What is OnlineToolkit?
OnlineToolkit is a growing collection of browser-based utilities built around a simple idea: the best tool is the one that gets out of your way. Every tool on this site is focused on a single task, loads instantly, and works without any signup, installation, or download.
Whether you need to convert a Unix timestamp, count the words in your essay, generate a strong password, or export an AI-generated markdown document to PDF - you should be able to do it in seconds and move on. That is the entire goal.
Our philosophy
Do one thing well
Each tool on OnlineToolkit has a single job. There are no feature-bloated dashboards, no upsell flows, no accounts required for basic functionality. You open the tool, you use it, and you get back to what you were doing. This focus is intentional - a distraction-free tool is a faster tool.
Learn while you work
Every tool page includes a technical explanation of how it actually works. Not a marketing pitch - a real explanation. You will find out why password length matters more than character complexity, what BPE tokenization is and why AI models count tokens the way they do, and how Unix timestamps became the universal language of time for software systems. The goal is that after using a tool, you understand it a little better than before you arrived.
Privacy by default
Where possible, processing happens in your browser with no data sent to a server. Where a backend is required - such as rendering a PDF from markdown - the data is processed and immediately discarded. Nothing is stored beyond the duration of the request, nothing is logged beyond standard server access logs, and nothing is sold.

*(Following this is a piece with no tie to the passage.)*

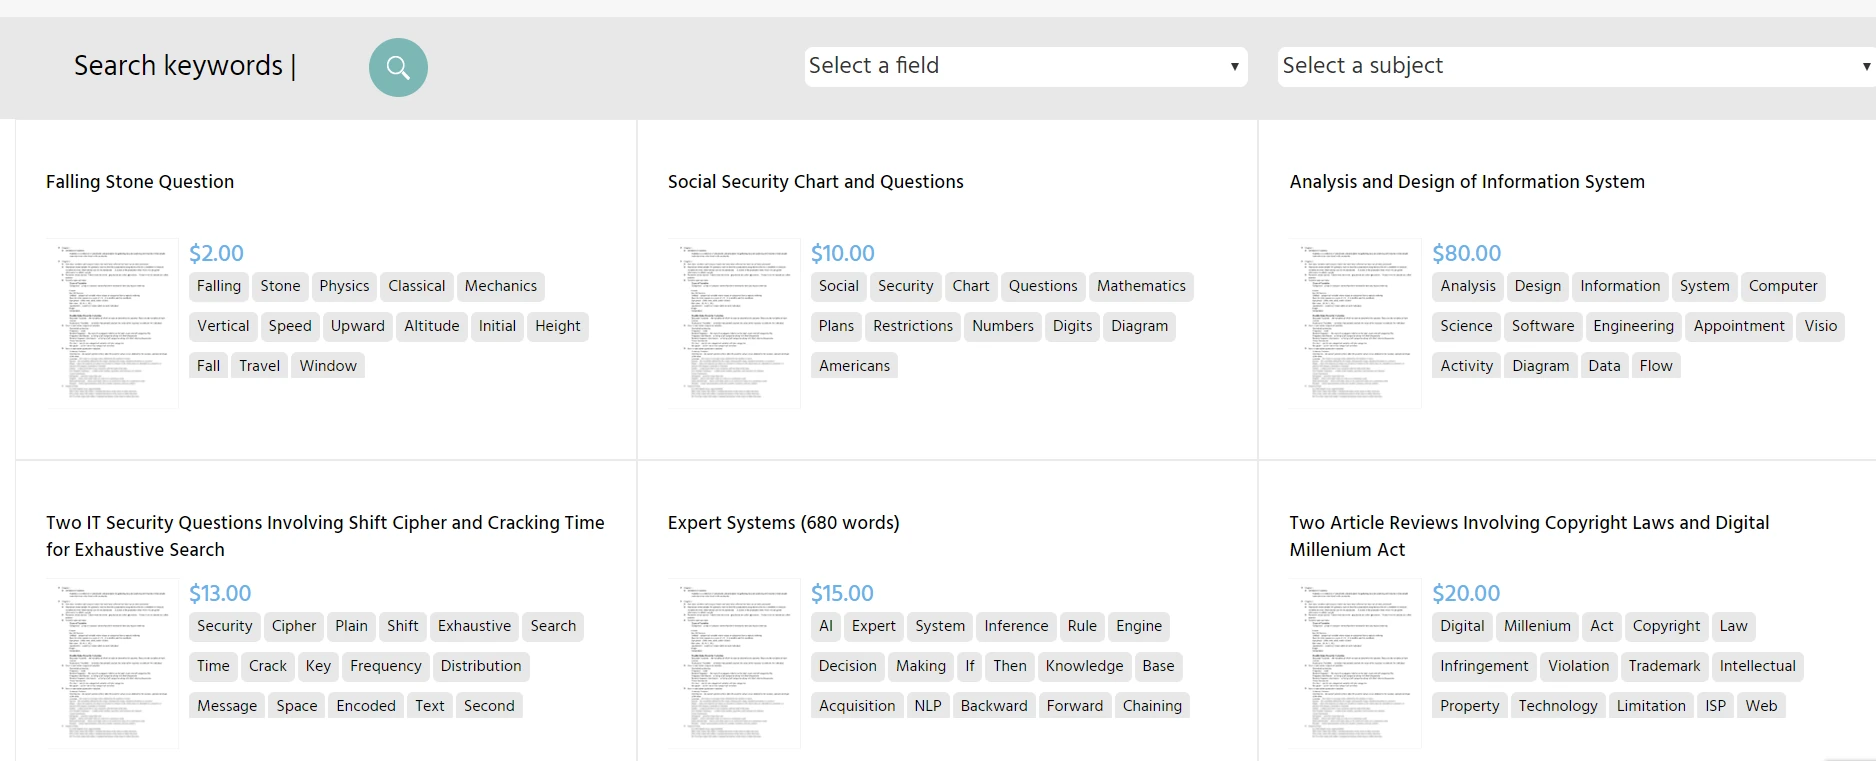Click the Visio keyword tag

coord(1820,326)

Built for learning, not just doing
Most online tools give you a result and send you on your way. OnlineToolkit tries to do something more useful: explain the concept behind the result. Each tool page includes a deep-dive article that covers the underlying technology, practical use cases, and the kind of context you would normally have to piece together from separate blog posts and documentation.
Some examples of what you will find:
- The AI Token Calculator explains how large language models tokenize text using Byte Pair Encoding, why a token is not the same as a word, and how token counts affect both context limits and API costs across different model families.

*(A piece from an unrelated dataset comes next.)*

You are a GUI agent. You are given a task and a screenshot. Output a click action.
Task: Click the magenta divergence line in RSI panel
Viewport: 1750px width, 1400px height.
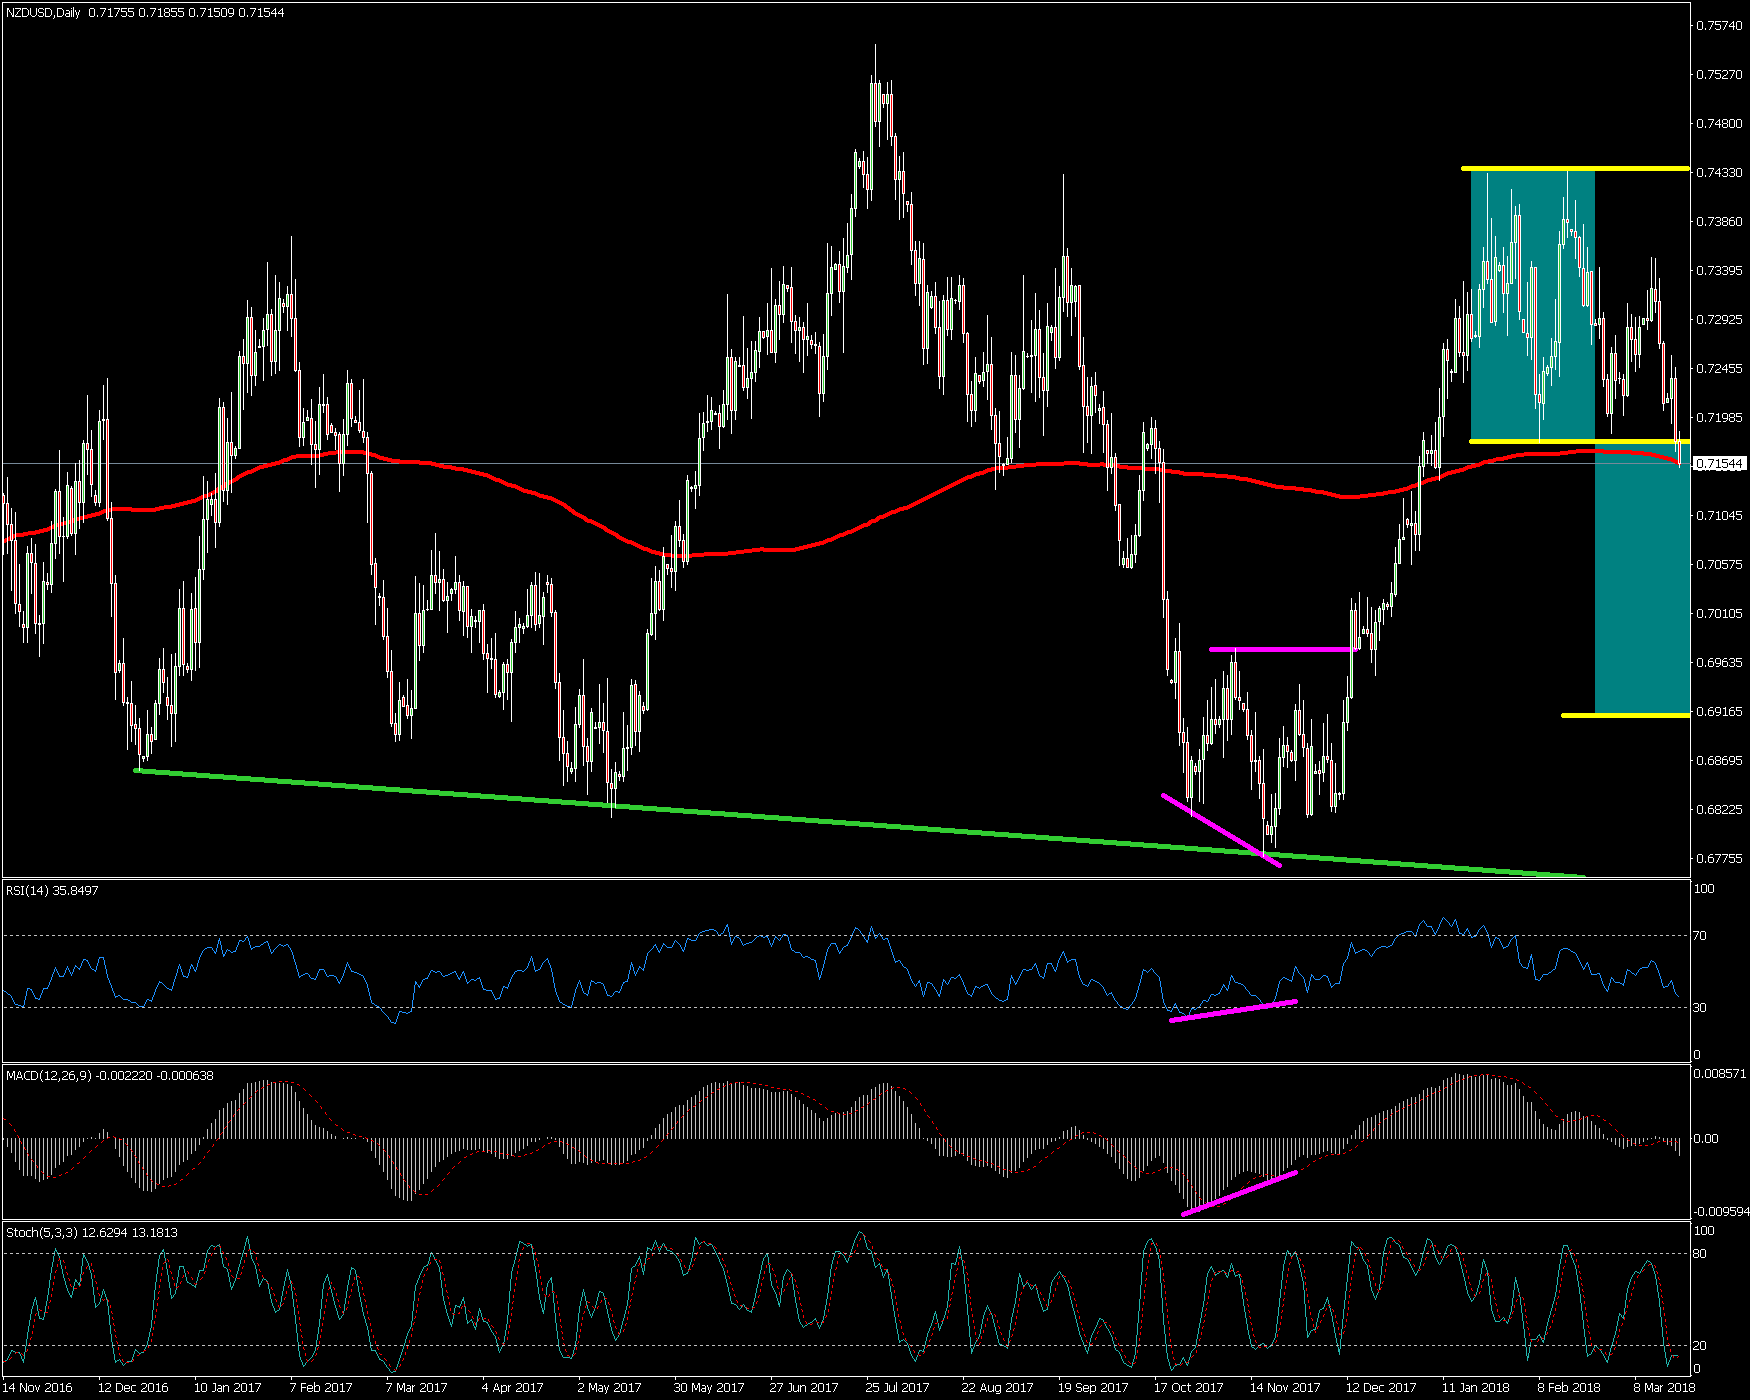coord(1232,1010)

- The Unix Timestamp Converter covers the history of the Unix epoch, the Year 2038 problem, the difference between seconds and milliseconds, and how to work with timestamps in eight different programming languages and four spreadsheet platforms.
- The Deep Link Tester walks through the difference between custom URI schemes, iOS Universal Links, and Android App Links - and explains why the industry moved away from custom schemes in the first place.
- The Password Generator explains why password length beats complexity, what entropy means in a security context, and the most common password mistakes that get accounts compromised.
This is not a substitute for formal documentation, but it is a fast way to build context and understand what you are working with.
Who is it for?
OnlineToolkit is built for anyone who spends time working on a computer and wants faster answers to common problems. In practice, that tends to be:
- Developers and engineers who need to debug timestamps, test deep links, calculate API token costs, or convert formats without leaving the browser.
- Writers and students who need to check word counts against essay requirements or export clean PDFs from notes written in markdown.
- Anyone using AI tools - tools like ChatGPT, Claude, and Gemini generate markdown output that often needs to be shared or archived. The Markdown to PDF converter and AI Token Calculator are both designed with this workflow in mind.
- Curious people who want to understand what a Unix timestamp is, why passwords work the way they do, or how deep linking actually functions under the hood.
A note on advertising
To cover server and infrastructure costs, some pages display ads via Google AdSense. Ads are kept unobtrusive and are never placed in a way that interferes with the tool itself. If you use an ad blocker, the tools will still work completely. The ads are there to keep the lights on, not to monetize your attention.